Writing your will in Louisiana isn’t necessarily something that you do once. Throughout your lifetime, you’ll update and revise your will to make sure that it’s current and fairly distributes your assets after you die. When you make a major purchase like a house, it’s important to update your will so the house can be passed on after you die. Here’s what you need to know about revising your estate plan.
When should you revise your estate plan?
Once you buy a new house, it’s time to start thinking about estate planning. If you don’t mention your house in your will, and there is no joint tenancy, the court will decide how the property is distributed after you die. In most cases, the property will be given to your spouse or children, even if that’s not what you would have intended. If you don’t have a spouse or children, another relative might end up with your house.
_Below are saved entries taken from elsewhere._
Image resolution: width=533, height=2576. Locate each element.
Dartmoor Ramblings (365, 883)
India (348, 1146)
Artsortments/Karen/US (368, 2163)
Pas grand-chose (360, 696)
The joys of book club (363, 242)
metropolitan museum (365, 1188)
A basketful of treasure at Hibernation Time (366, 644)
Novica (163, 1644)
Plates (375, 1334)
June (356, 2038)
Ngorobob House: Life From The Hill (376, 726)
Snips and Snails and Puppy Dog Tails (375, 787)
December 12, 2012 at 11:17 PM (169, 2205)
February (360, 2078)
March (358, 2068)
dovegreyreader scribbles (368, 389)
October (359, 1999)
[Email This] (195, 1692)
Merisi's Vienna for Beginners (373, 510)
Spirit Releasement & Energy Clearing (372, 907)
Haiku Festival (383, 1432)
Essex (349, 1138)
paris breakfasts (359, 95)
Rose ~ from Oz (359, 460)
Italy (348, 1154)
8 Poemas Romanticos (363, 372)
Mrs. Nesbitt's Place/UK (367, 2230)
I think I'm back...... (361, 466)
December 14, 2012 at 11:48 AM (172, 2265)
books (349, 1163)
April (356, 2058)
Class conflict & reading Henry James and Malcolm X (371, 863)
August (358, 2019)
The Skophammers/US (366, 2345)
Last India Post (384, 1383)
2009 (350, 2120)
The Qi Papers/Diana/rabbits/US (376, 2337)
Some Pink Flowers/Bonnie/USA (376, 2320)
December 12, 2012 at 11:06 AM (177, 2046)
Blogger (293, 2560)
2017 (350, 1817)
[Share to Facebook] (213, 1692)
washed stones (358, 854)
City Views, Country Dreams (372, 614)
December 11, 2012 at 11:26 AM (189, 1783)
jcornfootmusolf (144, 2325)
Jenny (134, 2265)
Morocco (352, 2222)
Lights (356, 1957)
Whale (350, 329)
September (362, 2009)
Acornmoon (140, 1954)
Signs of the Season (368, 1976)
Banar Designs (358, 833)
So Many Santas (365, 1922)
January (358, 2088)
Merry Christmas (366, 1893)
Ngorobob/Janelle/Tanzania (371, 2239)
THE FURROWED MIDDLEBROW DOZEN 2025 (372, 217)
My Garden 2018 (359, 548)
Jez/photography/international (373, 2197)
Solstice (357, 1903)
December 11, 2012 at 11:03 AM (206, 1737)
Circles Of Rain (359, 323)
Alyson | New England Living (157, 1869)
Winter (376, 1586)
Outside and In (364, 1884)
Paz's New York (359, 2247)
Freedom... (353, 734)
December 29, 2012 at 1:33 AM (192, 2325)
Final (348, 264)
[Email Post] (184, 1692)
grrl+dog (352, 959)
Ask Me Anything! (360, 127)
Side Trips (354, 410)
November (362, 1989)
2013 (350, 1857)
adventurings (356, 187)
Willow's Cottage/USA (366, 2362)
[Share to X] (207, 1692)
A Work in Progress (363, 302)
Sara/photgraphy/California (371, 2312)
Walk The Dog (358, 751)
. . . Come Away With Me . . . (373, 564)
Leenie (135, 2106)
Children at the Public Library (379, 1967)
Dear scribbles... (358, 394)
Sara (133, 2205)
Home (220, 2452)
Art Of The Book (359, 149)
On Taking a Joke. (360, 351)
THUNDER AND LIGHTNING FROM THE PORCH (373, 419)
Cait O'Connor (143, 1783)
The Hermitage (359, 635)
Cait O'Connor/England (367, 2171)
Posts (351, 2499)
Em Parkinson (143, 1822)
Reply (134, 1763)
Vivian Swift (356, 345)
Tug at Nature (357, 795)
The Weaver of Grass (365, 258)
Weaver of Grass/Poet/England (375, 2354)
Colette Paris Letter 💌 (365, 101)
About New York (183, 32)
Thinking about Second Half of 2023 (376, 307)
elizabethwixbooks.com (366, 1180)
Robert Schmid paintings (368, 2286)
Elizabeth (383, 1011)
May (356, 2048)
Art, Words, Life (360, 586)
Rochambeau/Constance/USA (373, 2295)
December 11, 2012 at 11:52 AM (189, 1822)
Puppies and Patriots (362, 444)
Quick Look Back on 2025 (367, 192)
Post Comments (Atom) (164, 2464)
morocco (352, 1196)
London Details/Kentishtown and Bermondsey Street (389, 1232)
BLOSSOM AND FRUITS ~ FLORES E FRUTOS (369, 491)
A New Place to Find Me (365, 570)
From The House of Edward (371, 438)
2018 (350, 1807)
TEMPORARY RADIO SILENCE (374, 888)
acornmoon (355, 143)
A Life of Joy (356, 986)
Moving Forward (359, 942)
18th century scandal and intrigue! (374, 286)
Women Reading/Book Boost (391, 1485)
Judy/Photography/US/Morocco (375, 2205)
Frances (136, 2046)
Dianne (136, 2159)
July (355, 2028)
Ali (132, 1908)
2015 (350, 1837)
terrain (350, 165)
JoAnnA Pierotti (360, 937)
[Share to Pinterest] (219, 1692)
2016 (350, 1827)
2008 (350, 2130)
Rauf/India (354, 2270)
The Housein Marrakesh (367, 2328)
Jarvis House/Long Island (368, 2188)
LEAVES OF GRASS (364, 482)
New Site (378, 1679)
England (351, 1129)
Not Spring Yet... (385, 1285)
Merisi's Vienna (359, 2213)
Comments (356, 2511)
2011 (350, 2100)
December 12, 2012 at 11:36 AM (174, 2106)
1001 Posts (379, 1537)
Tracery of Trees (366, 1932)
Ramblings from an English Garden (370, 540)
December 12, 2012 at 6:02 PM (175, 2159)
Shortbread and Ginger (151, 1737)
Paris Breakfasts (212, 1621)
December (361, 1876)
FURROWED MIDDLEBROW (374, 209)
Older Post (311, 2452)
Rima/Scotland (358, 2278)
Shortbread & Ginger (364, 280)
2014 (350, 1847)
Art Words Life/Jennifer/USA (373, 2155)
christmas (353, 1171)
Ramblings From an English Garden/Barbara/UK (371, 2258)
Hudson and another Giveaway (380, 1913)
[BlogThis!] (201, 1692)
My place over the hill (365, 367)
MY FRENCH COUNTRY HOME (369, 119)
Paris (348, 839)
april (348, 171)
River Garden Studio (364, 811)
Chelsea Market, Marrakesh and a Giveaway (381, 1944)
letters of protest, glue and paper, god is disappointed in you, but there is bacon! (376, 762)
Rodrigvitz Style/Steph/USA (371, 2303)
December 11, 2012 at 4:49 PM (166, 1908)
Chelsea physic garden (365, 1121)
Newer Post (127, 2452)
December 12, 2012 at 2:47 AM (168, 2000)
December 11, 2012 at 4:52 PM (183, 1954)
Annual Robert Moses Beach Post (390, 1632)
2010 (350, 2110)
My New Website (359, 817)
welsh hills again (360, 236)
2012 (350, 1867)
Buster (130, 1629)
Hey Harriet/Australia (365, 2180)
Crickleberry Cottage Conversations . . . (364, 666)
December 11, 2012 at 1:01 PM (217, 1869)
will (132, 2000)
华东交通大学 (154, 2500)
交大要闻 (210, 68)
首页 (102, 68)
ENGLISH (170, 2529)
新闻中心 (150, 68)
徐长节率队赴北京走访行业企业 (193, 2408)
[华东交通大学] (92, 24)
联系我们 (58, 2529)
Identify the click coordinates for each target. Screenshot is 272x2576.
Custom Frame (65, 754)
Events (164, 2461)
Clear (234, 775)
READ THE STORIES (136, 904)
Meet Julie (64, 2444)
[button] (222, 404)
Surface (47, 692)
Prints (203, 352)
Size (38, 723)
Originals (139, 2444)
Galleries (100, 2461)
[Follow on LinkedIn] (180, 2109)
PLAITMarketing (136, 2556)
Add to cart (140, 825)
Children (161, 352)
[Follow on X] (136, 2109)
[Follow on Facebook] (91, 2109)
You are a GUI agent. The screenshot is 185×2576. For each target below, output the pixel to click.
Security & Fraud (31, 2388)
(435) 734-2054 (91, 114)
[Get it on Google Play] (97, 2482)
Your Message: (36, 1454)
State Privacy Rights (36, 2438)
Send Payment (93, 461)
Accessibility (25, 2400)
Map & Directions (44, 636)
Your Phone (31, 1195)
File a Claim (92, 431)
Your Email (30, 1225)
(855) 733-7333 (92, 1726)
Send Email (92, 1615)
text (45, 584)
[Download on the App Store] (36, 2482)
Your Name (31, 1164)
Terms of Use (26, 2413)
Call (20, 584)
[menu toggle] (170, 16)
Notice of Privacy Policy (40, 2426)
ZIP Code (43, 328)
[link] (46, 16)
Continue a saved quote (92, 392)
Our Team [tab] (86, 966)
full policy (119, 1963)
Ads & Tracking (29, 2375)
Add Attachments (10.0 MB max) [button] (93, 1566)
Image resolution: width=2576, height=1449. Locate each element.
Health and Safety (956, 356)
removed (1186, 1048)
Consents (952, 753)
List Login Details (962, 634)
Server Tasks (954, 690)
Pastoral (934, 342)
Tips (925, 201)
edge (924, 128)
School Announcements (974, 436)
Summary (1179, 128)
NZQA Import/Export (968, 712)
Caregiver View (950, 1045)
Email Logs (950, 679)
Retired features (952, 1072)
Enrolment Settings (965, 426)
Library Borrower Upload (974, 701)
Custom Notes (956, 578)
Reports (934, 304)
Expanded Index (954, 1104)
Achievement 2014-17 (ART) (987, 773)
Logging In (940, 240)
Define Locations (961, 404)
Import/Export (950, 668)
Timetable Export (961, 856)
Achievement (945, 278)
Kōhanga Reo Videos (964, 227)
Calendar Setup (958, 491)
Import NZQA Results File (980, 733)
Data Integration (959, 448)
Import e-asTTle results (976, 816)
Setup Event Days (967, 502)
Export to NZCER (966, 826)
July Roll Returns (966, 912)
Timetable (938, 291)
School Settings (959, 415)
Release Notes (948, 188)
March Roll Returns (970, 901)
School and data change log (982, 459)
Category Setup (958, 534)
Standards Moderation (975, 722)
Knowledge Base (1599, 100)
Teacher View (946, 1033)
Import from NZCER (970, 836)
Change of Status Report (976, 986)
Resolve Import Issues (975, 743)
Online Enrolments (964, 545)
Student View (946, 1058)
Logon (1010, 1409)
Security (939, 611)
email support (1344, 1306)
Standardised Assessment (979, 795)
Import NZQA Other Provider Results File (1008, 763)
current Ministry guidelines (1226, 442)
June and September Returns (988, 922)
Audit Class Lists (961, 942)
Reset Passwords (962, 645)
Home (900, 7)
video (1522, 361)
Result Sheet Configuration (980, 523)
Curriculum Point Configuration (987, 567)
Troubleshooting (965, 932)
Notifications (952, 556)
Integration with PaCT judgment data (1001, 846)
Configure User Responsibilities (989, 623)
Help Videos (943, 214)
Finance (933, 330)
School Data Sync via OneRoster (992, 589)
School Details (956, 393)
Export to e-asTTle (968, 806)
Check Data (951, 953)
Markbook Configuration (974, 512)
To make sure your assets are distributed according to your wishes, it’s important to update your estate to include your new house. If you want to keep it simple, you can name someone to receive your house after you die. However, keep in mind that they might have to deal with property taxes and mortgage payments. You can also allow your heirs to buy the house and distribute the proceeds according to the stipulations in your will.
You could also donate the house to charity or instruct the executor of your will to sell the house, then donate or distribute the proceeds. Additionally, an attorney could help you put the house in a trust so your underage children can inherit the house when they’re adults.
Should you hire an attorney when writing your will?
An attorney could help you make the best decisions that protect your assets and benefit your family members after you die. If you’re not sure what to do with your assets, an attorney could offer advice on dividing up your estate. And if you know how you want to distribute your assets, an attorney could help you write your will, create trusts and more.